We crunched the numbers for major IT businesses between 2018 and 2022, and the results illustrate why so many are slashing employees.
- Tech behemoths expanded but did not become more efficient.
Computer firms grew in the years leading up to and during the epidemic, but more people didn’t always equal more money.
According to the data, Amazon, Meta, and Twitter, in particular, hired substantially in 2018, but also faced diminishing income per employee; it’s no coincidence that all three businesses have been among the most ruthless with employment cutbacks in recent months.
Amazon’s employment increased from 647,000 to 1.5 million last year, during which time its revenue per employee fell 6.9% to $333,550, while Meta’s revenue per employee fell 14% as the company more than doubled its headcount. Twitter’s revenue per employee fell over 60%.
According to John Van Reenen, professor of economics at LSE, the pursuit of a larger staff may have hampered productivity. “It’s likely because often CEOs think ‘more is better,’ and it’s wonderful to establish an empire to look important,” he said.
- Size does not always matter
And how have tech firms fared against one another?
Twitter made the least income per person at the end of last year – $317,333 — which isn’t surprising since the company only employed 7,500 people; by comparison, Alphabet generated $1.5 million per employee in 2022, with a workforce of 190,234.

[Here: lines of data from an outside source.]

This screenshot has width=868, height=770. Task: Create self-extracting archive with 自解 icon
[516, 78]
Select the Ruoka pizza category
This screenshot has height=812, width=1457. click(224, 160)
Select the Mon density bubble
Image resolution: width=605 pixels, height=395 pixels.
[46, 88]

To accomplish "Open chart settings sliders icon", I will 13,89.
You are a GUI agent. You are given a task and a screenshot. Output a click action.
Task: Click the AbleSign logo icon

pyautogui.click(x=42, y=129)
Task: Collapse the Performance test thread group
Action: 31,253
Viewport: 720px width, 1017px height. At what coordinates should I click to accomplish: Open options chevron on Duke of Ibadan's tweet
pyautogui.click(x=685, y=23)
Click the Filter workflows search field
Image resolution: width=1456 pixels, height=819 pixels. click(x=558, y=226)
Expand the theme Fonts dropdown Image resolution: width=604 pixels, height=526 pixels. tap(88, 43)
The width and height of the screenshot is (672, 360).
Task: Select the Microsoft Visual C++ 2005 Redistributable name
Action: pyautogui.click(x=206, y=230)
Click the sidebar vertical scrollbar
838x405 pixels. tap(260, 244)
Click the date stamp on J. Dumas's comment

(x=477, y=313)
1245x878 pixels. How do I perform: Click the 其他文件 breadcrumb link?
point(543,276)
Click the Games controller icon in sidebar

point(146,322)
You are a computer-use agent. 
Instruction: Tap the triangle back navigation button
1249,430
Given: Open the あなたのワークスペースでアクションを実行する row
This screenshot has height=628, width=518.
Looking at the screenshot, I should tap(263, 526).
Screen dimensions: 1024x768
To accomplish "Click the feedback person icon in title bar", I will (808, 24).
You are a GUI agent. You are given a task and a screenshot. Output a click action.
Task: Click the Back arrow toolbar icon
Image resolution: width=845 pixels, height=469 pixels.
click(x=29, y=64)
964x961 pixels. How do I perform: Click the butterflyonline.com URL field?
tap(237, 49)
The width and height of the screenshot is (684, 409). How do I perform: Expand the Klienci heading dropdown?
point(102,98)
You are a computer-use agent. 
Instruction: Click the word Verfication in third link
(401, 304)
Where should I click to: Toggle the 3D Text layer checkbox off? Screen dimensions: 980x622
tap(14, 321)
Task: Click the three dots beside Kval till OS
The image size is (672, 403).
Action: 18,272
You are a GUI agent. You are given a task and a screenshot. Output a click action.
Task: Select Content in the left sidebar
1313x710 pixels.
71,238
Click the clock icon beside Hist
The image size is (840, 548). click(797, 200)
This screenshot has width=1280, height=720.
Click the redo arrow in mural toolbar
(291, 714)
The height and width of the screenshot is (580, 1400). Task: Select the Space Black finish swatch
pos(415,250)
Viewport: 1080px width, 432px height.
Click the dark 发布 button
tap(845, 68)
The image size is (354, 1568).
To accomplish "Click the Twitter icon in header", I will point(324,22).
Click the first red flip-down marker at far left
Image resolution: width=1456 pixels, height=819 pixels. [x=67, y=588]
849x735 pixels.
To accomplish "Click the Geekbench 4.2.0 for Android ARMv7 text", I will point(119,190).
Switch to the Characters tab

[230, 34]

According to the data, despite having tens of thousands more people, Amazon and Salesforce make nearly the same revenue per employee as Twitter: each Amazon employee made $333,550 in revenue last year, while Salesforce employees generated $394,911.
In Google’s example, annual rises in staff numbers coincided with minor gains in revenue generated by each person – until the market panicked. Only Apple, Microsoft, and Salesforce were able to enhance productivity over that time period by increasing revenue per employee while also increasing the number of their workforce. Companies can benefit from SEO Melbourne services to improve their online presence.
According to Van Reenen, this demonstrates that there was no expansion effort to satisfy the need for technology from “a major rise in online purchasing and software solutions designed to assist remote working.”
That was, in some cases, a mistake, as Meta CEO Mark Zuckerberg conceded when announcing layoffs.
“Many people expected this would be a permanent acceleration that would continue long after the pandemic stopped,” he stated in November, “and I did as well, so I decided to considerably raise our efforts.” Regrettably, this did not turn out as I had hoped.”
“What IT executives hadn’t completely anticipated was that there would be a switch back to the offline world as things returned to a sort of normal,” Van Reenen explained.
- A single corporation to govern them all
Apple hasn’t had to make the severe sacrifices that its competitors have, and the figure below explains why.
When the outbreak began in 2020, Apple’s income per employee has increased from $1.9 million that year to $2.4 million in 2022.